## REQUIRED WORK
Pick out every line in the records below that contains the string "screenshot", and copy each one. Case counts, so uppercase and lowercase letters do not match each other.

## INPUT DATA
== == ==

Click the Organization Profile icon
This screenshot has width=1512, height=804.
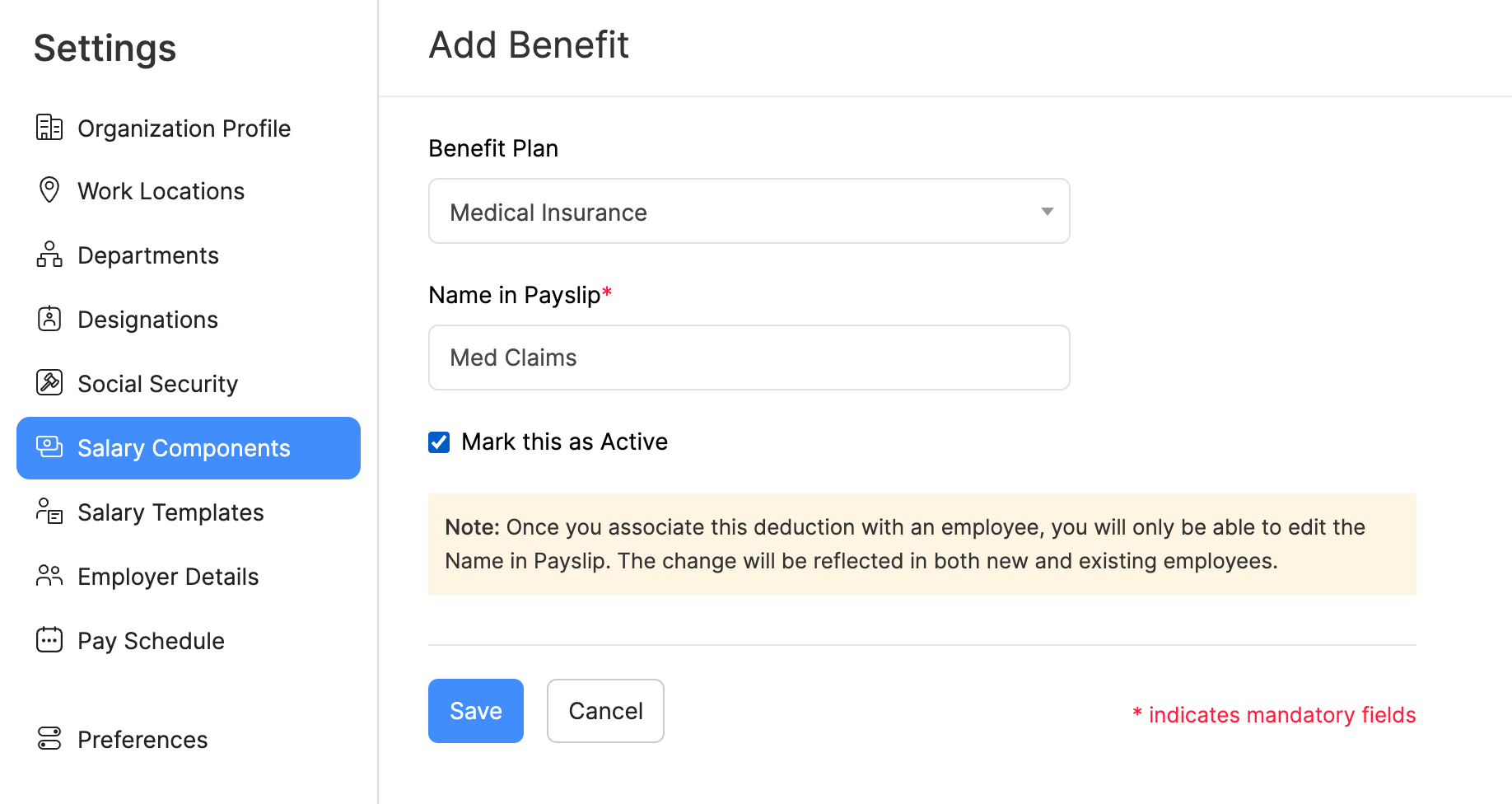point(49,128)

== == ==

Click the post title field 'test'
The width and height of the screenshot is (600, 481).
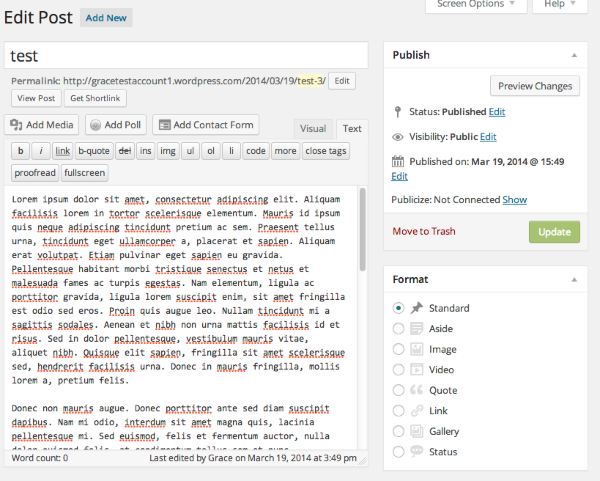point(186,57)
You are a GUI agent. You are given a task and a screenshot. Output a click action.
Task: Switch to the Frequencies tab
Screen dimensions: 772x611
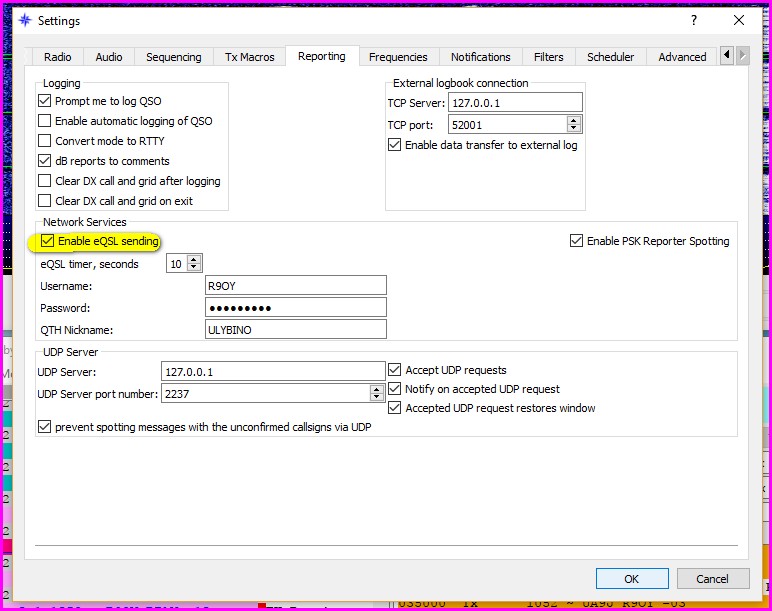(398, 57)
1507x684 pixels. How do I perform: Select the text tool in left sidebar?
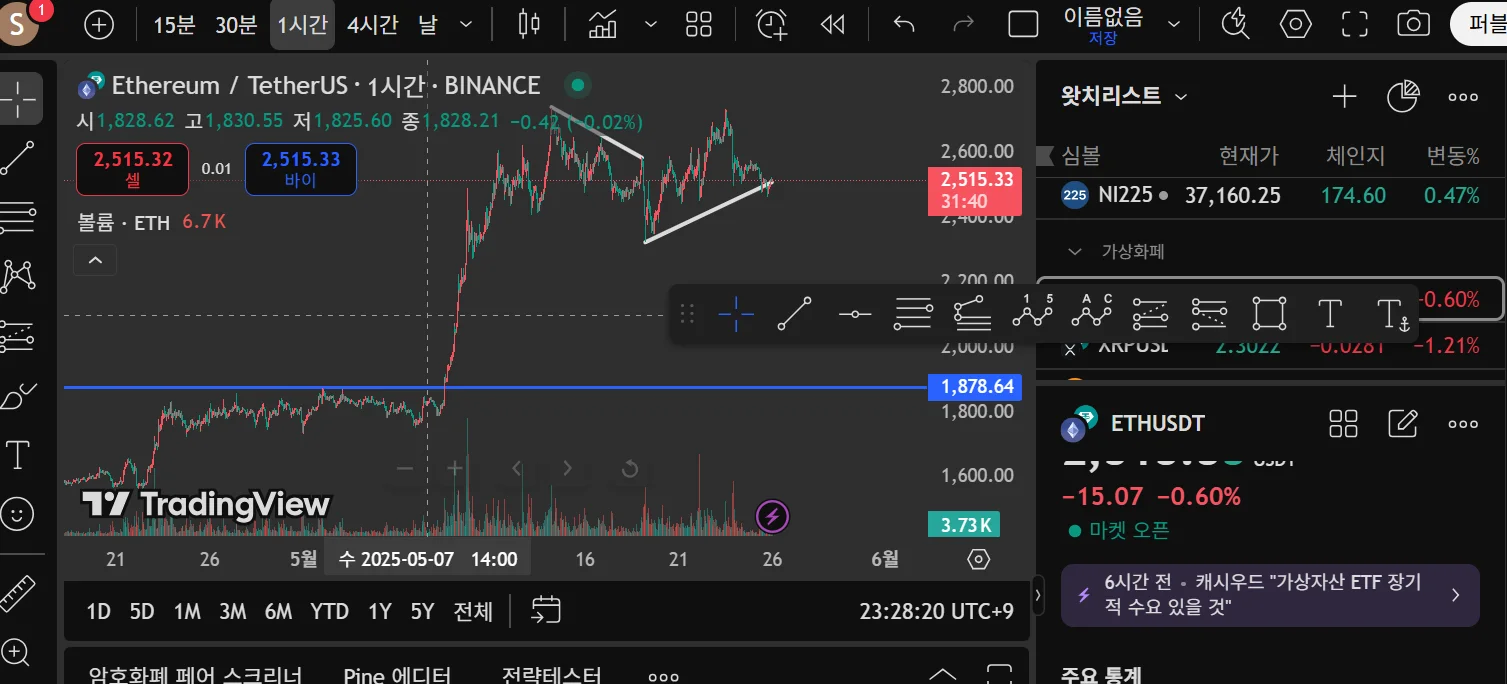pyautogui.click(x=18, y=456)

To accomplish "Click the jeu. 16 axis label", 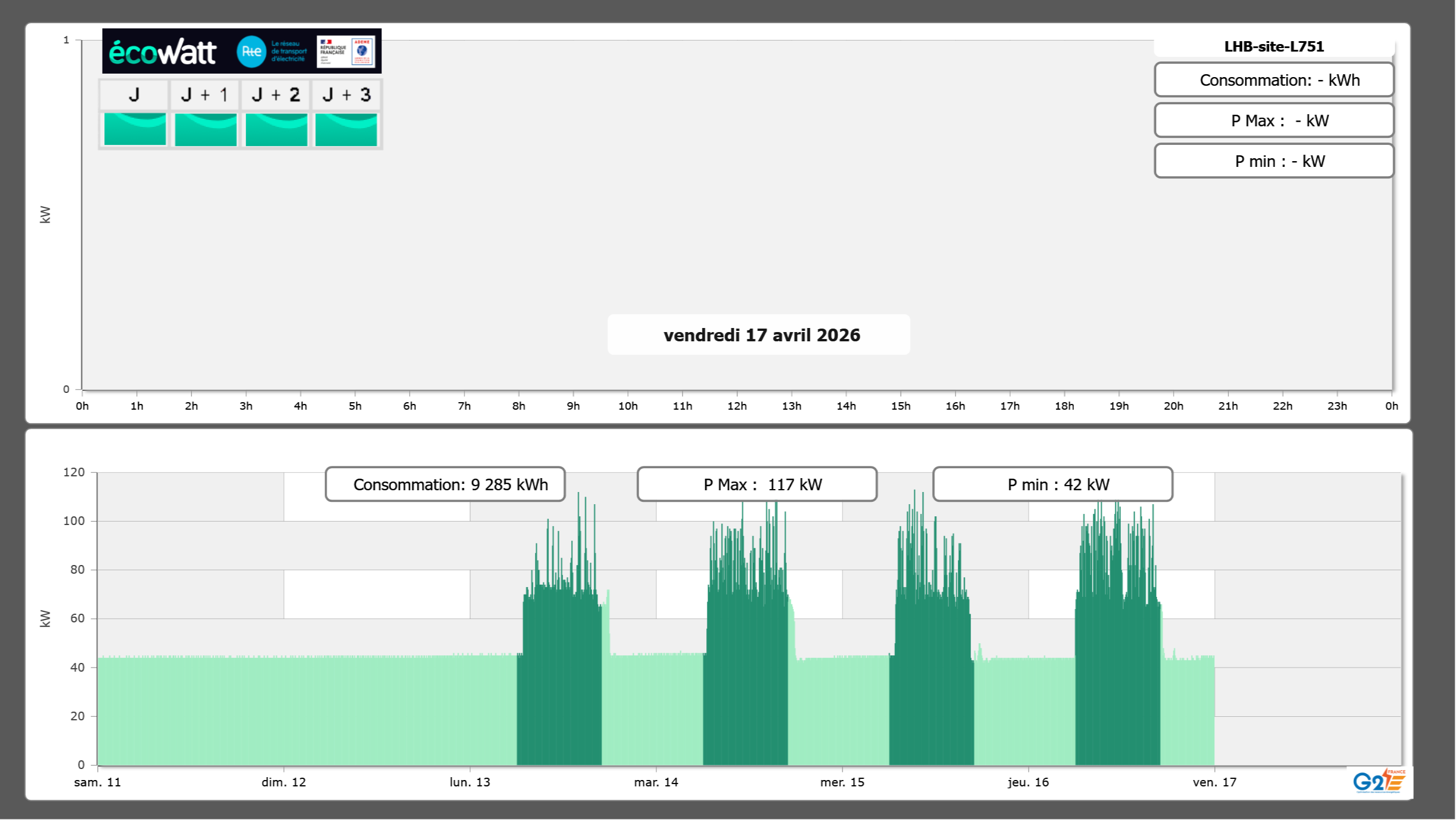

== == ==

## RESPONSE TO THIS TASK
This screenshot has width=1512, height=804.
The width and height of the screenshot is (600, 481).
You are a GUI agent. You are given a task and a screenshot. Output a click action.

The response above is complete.